If there are any suggestions for how to detect the source of the intermittent refused connections between Pod and ClusterIP, I would love to find the root issue.
I have setup an nginx Kubernetes service (behind an external AWS LoadBalancer setup by Kubernetes). This nginx service proxies to several inbound services by ClusterIP.
It looks like this:
ELB ---> Nginx Proxy (PodA) ---> Internal Service (PodB)
I see random 502 connection refused for one of this (very busy) services. The nginx error logs look like this:
2019/10/15 19:27:57 [error] 13#0: *71355 connect() failed (111: Connection refused) while connecting to upstream, client: X.X.X.X, server: api.acme.com, request: "GET /XYZ HTTP/1.1", upstream: "http://100.67.38.167:80/XYZ", host: "acme.com"
I get about 10-15 of these 502 errors per second (Maybe 1% of total requests).
My internal service (at clusterip 100.67.38.167) did not appear to be over capacity, but I tried scaling it anyway. I doubled the number of pods. The number of 502 errors remains exactly the same.
Just to be certain there was no issue with the internal service, I added a second container to its pod, running its own nginx proxy. So the connection looks like:
ELB ---> Nginx Proxy1 (PodA) ---> Nginx Proxy2 (PodB) ---> Internal Service (PodB)
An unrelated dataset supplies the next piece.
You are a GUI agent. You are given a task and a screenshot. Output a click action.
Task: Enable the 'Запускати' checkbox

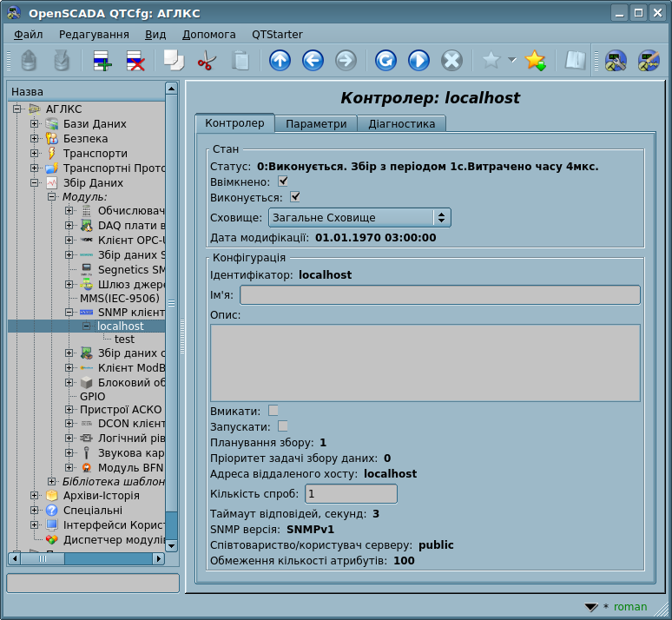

The second Nginx proxy sees zero errors. So all of the errors appear to be between Nginx and the ClusterIP address. Does this mean kube-proxy is over capacity?
Is there any way to determine if this is the case?
Note: This is a 14 node cluster, and adding a node to the cluster (and moving some pods over) doesn't reduce 502's either.
I have also tried: (1) adding and removing keep-alive timeouts for nginx proxy_pass. (2) Resolving the internal service by ip address or by DNS (3) Scaling kube-dns up
Does anyone know what could be happening?